The creation of maps, just like the creation of other data visualizations, involves distorting reality and telling “white lies”. Mark Monmonier, in his book How to Lie with Maps, discusses the misuse of maps, the appropriate use of maps and the nature of maps. Our assigned reading includes Chapter 3, which explains the various techniques used and choices made when cartographers are creating a map, particularly because these become the “white lies” the maps tell.
The first essential part of creating a map is the selection of features for the map. However, equally as important are the features that the cartographers chooses not to include on the map. In the area you want to map, there could be multiple points and areas that could be included. Due to spatial limitations, only one of these areas may be included. After this, there are four important generalization operations – simplification, displacement, smoothing and enhancement. These are the steps taken by the cartographer to simplify the map and make it a usable visualization, depending on the purpose of the map.
So what is the “white lie”? “White lie” is a result of generalization, a combination of what’s included and what’s not. According to the reading, “a good map with ‘white lies’ suppresses truth to help the user see what needs to be seen”. One most common usage of map is for directions and geographic relations from place to place. On a road trip, the driver cares most about the overview to the destination; the overview of the cities to pass by thus forms the “white lie”, which tells the driver not to focus on the detailed road map of any city on the way. The ability to adjust the scale of brevity and succinctness according to user’s need is what makes maps such fit visualizations of geographic data. However, maps can be used to generate “white lies” on more than just geography, but also potentially any data based on geography. In figure 3.10 and 3.11 from the reading, Monmonier demonstrates how the same data on the same area can yield different-looking choropleth maps with different sets of class breaks. In the pictures, color choices and the area remain the same, but the class breaks for each color are different; while all four maps provide sufficient information as the legends are clearly labeled, it is very misleading to the audience at first glimpse because the color distributions look different. After all, the four maps tell the same information but our eyes tend to convince us not. The manipulation using color to deceive our eyes is considered a “white lie”, which in this case is for political propaganda. Impressions change with perspectives, which is a common trick of manipulation in data visualization.
We found 3 different cartographic representations of Davidson College, all of which display the correct layout of buildings, but also include the “white lies” discussed in the Monmonier reading.
This first map is a map taken from Google Maps. It shows the main roads and only one building on the Davidson College campus. This map chooses to use different widths to demonstrate the business of the roads–the streets on campus are much smaller because there is less traffic. This map would be helpful for someone looking to approach the campus, but not for someone who wants to walk around campus or someone looking for a particular building on campus.
This map gives a much more detailed representation of campus. It makes the choice to include a key rather than label the buildings individually. In fact, this is one of the materials included in the packet given out to the Freshmen class in the beginning of the school year to learn the campus. This would not be a good map for anyone coming from off campus, since the roads outside of campus are not labelled well or included.
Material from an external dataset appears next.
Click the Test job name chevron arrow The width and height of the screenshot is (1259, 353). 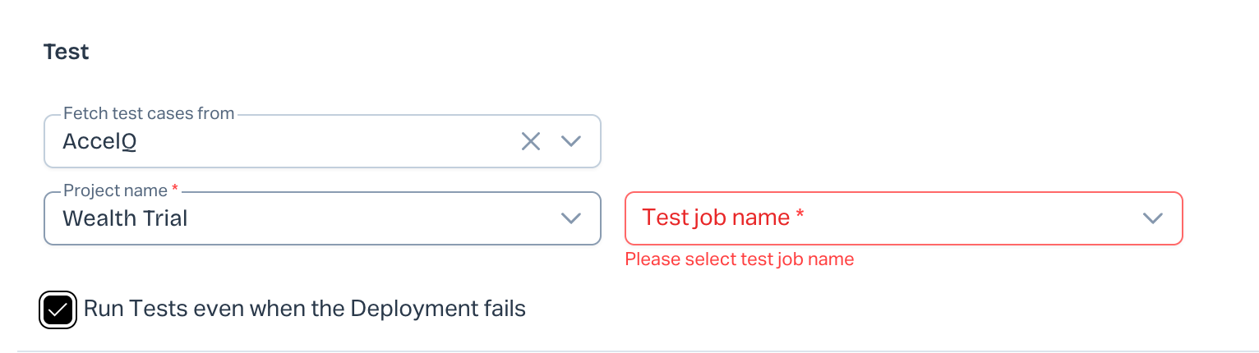(1152, 218)
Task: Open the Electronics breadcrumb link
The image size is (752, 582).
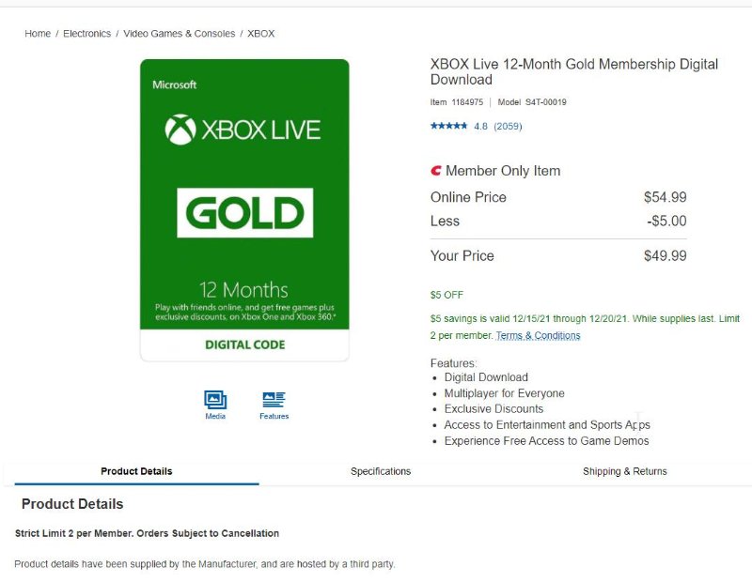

This map is not drawn to scale and does not include any sidewalks or street names. This would be good for someone who is trying to get a general sense of the layout of buildings on campus. It is visually appealing to get an overview of the important buildings but it is not an accurate visualization.
All three maps above show the various mapping techniques in place. While they are all valid maps, some may be more appealing for different purposes than others. Does a universally good map exist? Are there some selection techniques that would be best in this case? How would you illustrate and map Davidson College?